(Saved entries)
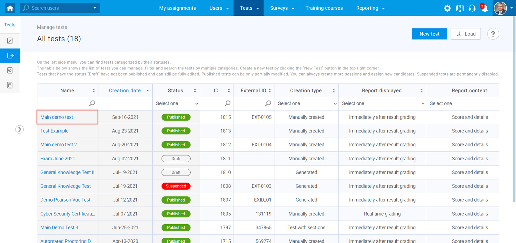Open the Tests menu in navigation
516x243 pixels.
[x=249, y=8]
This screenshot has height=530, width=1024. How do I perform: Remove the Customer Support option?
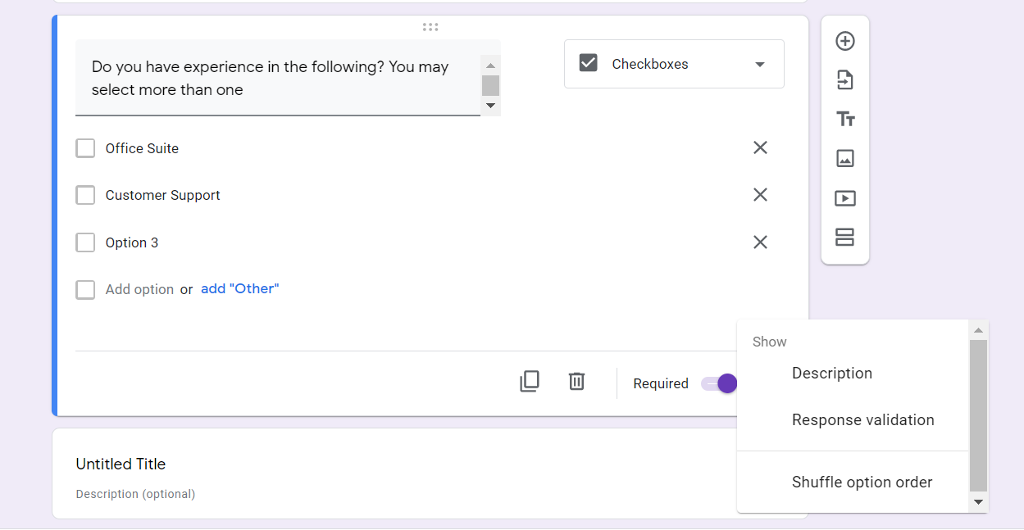click(761, 195)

- **Description of the task**
Skip all pictures. Copy exactly the lines from the one containing "This screenshot has" through the end of the records, both ends included.

- **Solution for this problem**
This screenshot has height=530, width=1024. How do I perform: Remove the Customer Support option?
click(761, 195)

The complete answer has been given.